Warnings that the economic crisis could turn the clock back for ex-communist EU states, combined with panicky investors and political upheaval, have put the international spotlight on Eastern Europe.
In a month that has so far seen the resignation of the Latvian prime minister over the crisis and a halt to emergency IMF funding for Ukraine amid political infighting, investors are left to wonder what could be next.
Local currencies have plummeted in value, industrial output has plunged and once-buoyant economies have shrivelled - all in a region much-praised for its economic progress since the fall of the Berlin Wall in 1989.
And the signs for the months ahead are not encouraging as tensions emerge with the EU's richer member states and credit rating agency Moody's warns it may downgrade European banks because of their exposure to debts in the region.
"Compared with emerging markets in East Asia and Latin America, the EU's new member states entered the crisis weak," Indermit Gill, the World Bank's chief economist for the region, said on Friday.
Gill pointed to the region's "high public debt ratios, low foreign exchange reserves, rigid exchange rate regimes, and banks that depended more on foreign savings than domestic deposits."
In a particularly gloomy assessment for the region, French bank BNP Paribas warned in a research note on Friday that "several CEE (Central and East European) countries seem to be on the verge of collapse."
Gill said the commitment of the ex-communist countries in opening up markets and integrating into the global economy in sometimes-painful transitions had spurred growth and cut poverty.
But he warned that the progress made was now in danger because of a rising tide of protectionism in wealthier EU member states.
"If the world turns protectionist, developing countries will find it difficult to protect these hard-won gains," he said.
France in particular has raised hackles in the east with comments by President Nicolas Sarkozy against French automakers producing their cars in the Czech Republic only to then sell them back in France.
Many of the EU10 countries have enjoyed spectacular growth in recent years - often powered by domestic demand bolstered by easy credit - meaning their sharp slowdowns and recessions are a bitter pill.
The EU10 comprises the Czech Republic, Estonia, Hungary, Latvia, Lithuania, Poland, Slovakia and Slovenia, which joined the European Union in 2004, and Bulgaria and Romania, members since 2007.
The decline in output is expected to reach double digits in the case of countries such as Latvia, which once topped the EU economic growth table.
In Ukraine, figures out this week showed that industrial output had plunged 34.1 per cent between January 2008 and January 2009.

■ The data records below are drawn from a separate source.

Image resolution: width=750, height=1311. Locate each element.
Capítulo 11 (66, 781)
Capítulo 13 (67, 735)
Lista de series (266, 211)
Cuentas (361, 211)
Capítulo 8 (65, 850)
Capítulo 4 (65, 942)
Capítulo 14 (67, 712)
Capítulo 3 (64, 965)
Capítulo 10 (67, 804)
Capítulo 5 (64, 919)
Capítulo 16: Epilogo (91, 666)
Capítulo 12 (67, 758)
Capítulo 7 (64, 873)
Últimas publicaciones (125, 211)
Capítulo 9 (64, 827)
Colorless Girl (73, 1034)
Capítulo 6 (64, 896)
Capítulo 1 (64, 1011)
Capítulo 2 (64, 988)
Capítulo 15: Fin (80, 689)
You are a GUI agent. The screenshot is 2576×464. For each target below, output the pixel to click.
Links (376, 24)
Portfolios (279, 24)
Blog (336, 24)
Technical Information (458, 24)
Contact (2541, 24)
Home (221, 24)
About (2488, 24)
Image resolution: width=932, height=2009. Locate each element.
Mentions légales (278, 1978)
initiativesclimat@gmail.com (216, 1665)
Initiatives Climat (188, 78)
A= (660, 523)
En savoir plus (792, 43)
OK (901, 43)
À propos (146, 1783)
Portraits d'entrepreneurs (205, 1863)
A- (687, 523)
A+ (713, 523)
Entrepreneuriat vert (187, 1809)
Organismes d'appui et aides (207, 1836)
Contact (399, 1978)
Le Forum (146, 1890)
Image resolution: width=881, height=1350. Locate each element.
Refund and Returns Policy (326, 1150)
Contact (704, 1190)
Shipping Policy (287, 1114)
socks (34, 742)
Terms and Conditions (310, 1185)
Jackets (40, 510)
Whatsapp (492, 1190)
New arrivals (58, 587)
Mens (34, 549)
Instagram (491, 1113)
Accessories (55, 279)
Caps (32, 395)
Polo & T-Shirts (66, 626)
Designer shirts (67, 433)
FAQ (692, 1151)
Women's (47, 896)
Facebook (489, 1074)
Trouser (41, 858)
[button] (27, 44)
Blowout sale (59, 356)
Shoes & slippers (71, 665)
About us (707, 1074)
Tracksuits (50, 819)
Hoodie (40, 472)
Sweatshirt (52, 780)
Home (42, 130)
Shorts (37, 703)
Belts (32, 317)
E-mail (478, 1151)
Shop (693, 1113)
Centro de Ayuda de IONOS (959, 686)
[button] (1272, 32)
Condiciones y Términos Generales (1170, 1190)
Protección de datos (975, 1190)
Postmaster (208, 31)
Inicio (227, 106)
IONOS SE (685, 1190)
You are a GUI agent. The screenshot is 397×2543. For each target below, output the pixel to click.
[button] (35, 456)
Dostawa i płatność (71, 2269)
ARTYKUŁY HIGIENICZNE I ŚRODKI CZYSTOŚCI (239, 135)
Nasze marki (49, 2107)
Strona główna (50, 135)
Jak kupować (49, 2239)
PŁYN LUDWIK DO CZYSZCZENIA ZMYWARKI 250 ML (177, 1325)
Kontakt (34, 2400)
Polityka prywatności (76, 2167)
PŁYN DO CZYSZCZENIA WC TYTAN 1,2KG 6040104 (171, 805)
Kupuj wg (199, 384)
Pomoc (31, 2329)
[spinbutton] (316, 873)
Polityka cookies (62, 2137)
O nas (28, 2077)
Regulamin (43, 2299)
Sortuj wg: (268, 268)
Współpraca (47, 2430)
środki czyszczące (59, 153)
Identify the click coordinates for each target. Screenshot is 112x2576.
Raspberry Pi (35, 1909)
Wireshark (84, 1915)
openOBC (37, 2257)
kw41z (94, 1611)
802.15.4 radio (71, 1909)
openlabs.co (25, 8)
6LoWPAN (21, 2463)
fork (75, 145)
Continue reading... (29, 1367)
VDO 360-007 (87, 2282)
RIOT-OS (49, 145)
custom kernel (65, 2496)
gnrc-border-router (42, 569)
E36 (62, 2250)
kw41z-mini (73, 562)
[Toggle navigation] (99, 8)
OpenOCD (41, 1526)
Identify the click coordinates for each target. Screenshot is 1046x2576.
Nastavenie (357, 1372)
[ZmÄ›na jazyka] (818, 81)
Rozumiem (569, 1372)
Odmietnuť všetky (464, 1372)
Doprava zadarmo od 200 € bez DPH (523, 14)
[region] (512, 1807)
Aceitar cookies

The scale of the downturn is comparable to the industrial collapse that many of these countries experienced after the fall of the Soviet Union.
Spending cuts, rising unemployment and ingrained distrust of politicians have also fed violent street protests in Bulgaria, Latvia and Lithuania.
The turmoil in Latvia worsened further on Friday with the resignation of Prime Minister Ivars Godmanis, leaving the country without a government to work on a follow-up deal with the International Monetary Fund.
Hungary, Latvia and Ukraine are all receiving billions of Euros from the IMF to help their economies cope with the crisis. And officials say they will need many billions more to shore up their banking systems.
The crisis in Western Europe is a problem for the EU10 countries because that half of the continent is home to their top trading partners and investors.
Likewise Western Europe is affected by the crisis in the EU10 countries because of the debt exposure of its banks in the east.
Those countries in the region that have not yet switched to the Euro - only Slovakia and Slovenia have done so to date - have also faced heightened pressure on their currencies in recent weeks.
The Polish zloty has fallen by 40 per cent against the euro since July 2008, making it one of the world's most beleaguered currencies, despite forecasts that Poland could steer clear of recession this year.
The Hungarian forint, the Czech koruna and the Romanian leu have sunk.
The currencies recovered somewhat at the end of last week but Tomas Vlk, an analyst at Czech investment bank Patria Finance said they are still at risk.
"We may see a similar downswing again, because the problems in Central and Eastern Europe last," he said.